Different spellings, same roots – Lawry/Lowry/Lory

The surnames Lawry and Lowry are both diminutives of the first name Lawrence. Adding -y to the first syllable of a male name was a popular device when forming surnames in medieval and early modern Cornwall, for example Eddy, Davy, Harry and, of course, Lawry.

While Lowry was the preferred spelling in the north of England, in Cornwall and south-west England it was Lawry. In the 1500s most spellings were Lawry, although examples of Lowry were not that uncommon even this early. Lorye first appeared in the parish registers as a local variant somewhat later at Bodmin in 1564.

Over the centuries the proportion of Lawrys gradually declined, from over 90% before 1600 to 67% in 1861. Consequently, the spellings Lowry and Lory became more frequent, in 1861 amounting to 19% and 14% of the total group respectively.
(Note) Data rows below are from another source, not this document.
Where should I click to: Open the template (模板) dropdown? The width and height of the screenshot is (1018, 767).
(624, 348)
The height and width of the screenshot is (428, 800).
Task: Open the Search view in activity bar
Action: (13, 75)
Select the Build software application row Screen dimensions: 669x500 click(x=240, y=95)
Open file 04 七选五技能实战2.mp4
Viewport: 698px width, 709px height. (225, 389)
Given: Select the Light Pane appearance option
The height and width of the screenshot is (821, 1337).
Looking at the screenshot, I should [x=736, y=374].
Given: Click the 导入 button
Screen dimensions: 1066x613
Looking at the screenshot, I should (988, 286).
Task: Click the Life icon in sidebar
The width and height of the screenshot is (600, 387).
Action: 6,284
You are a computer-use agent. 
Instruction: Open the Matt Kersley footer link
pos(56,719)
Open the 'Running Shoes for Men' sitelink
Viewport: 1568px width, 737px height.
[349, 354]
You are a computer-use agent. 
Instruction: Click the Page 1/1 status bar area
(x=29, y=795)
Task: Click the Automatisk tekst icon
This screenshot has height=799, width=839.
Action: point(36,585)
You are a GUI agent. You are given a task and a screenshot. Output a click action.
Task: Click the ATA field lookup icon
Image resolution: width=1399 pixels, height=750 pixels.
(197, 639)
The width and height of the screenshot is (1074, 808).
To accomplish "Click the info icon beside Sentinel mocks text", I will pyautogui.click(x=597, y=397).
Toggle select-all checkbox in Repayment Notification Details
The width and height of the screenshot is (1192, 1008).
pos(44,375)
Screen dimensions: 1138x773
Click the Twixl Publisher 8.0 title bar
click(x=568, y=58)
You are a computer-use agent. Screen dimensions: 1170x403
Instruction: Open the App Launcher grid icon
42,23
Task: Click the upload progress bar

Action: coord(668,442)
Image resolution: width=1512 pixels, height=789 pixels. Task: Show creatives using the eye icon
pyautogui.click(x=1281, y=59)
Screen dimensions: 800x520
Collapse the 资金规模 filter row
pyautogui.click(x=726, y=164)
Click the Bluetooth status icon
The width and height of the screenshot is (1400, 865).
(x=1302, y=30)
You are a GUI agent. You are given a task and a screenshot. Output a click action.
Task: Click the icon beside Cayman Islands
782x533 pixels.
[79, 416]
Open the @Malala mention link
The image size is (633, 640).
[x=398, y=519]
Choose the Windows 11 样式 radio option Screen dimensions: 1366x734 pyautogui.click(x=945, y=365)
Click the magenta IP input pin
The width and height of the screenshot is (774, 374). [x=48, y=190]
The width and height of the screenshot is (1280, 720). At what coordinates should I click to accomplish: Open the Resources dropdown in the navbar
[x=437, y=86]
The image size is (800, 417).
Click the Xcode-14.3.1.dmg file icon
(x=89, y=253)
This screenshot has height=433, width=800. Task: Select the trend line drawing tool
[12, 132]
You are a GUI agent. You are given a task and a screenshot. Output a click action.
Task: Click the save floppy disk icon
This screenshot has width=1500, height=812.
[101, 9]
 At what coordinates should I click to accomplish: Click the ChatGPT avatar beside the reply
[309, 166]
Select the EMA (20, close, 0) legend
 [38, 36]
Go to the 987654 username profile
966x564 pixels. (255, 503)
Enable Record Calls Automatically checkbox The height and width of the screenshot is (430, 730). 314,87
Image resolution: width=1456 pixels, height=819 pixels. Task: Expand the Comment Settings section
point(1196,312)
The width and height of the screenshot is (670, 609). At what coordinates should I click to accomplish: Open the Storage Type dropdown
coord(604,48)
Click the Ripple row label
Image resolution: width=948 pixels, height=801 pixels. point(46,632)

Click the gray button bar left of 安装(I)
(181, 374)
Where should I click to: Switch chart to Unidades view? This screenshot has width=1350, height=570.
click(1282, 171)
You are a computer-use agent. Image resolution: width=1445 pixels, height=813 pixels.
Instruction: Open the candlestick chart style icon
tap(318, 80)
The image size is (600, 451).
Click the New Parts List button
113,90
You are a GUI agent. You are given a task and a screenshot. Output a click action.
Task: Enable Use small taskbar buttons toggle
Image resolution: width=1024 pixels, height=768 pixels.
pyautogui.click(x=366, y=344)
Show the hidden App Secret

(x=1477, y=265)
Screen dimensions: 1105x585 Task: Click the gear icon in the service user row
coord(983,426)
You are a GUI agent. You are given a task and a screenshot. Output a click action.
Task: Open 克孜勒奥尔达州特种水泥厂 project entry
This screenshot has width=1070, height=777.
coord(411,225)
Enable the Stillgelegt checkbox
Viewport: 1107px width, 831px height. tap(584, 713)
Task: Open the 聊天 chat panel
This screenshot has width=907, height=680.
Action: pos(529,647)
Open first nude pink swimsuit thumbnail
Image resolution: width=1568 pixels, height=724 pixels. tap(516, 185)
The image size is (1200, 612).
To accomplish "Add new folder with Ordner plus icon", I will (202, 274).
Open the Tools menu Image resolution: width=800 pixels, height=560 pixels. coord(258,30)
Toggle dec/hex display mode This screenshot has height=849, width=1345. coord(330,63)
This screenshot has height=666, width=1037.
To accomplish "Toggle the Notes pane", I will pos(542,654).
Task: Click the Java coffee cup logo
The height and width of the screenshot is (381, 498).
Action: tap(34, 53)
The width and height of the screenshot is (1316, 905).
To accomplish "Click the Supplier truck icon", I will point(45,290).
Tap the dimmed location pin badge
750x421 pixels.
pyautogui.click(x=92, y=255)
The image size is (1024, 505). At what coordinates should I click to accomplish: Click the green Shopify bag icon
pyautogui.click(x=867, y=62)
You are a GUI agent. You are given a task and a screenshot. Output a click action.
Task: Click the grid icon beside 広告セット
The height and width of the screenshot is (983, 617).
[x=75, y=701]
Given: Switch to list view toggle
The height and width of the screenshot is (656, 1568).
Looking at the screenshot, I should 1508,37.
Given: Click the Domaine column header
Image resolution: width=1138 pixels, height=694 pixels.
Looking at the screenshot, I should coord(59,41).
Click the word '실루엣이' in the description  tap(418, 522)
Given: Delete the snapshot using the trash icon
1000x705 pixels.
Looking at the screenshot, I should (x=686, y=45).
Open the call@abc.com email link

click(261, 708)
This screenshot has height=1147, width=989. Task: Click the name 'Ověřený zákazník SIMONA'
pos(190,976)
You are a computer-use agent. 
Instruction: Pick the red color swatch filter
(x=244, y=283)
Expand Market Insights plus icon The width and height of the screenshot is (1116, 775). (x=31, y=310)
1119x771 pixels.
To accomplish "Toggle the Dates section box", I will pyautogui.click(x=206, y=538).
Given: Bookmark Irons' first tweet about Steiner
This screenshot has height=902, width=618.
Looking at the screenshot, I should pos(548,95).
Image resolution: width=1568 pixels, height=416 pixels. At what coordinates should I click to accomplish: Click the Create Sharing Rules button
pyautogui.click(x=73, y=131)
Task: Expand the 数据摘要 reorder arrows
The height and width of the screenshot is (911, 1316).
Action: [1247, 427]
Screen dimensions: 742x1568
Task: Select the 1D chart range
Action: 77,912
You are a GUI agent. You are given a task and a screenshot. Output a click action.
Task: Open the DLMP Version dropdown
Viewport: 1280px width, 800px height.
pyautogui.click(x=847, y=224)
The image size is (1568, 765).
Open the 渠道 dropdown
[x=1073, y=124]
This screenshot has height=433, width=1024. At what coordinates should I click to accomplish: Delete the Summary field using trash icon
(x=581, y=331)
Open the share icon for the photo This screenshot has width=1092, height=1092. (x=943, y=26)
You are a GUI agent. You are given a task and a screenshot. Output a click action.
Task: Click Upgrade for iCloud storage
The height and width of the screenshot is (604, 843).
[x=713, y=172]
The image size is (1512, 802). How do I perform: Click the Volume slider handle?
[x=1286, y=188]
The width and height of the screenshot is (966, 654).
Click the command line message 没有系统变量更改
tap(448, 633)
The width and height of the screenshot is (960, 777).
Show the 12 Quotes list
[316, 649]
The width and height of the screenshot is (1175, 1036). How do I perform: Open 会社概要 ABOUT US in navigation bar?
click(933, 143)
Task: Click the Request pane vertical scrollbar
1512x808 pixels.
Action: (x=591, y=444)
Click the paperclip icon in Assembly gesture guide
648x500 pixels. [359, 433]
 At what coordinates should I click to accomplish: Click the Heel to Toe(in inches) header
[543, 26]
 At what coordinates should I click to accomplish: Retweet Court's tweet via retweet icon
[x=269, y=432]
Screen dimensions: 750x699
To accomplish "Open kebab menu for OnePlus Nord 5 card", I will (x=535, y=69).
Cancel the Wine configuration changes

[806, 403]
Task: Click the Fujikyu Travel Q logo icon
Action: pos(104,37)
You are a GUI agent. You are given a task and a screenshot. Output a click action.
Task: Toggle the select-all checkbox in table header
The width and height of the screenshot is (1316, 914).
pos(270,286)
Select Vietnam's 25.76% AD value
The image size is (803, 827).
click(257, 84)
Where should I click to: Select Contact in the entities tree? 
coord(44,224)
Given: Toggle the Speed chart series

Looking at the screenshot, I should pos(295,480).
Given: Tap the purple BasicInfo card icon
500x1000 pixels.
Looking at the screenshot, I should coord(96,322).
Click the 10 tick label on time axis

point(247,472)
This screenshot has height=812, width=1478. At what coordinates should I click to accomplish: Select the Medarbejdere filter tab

One thought on “Different spellings, same roots – Lawry/Lowry/Lory

  1. Re Lowry: in rural Puketapu, Hawkes Bay, New Zealand we have a Lowry family at Okawa Stud who suggest that their branch came from Cumberland. They have been very colourful and successful in farming and cricket both NZ and Australia. Their famous racehorse ‘Desert Gold’ had huge winnings which went to the First World War war effort. Puketapu church has a stained glass window which beautifully depicts ‘Desert Gold’.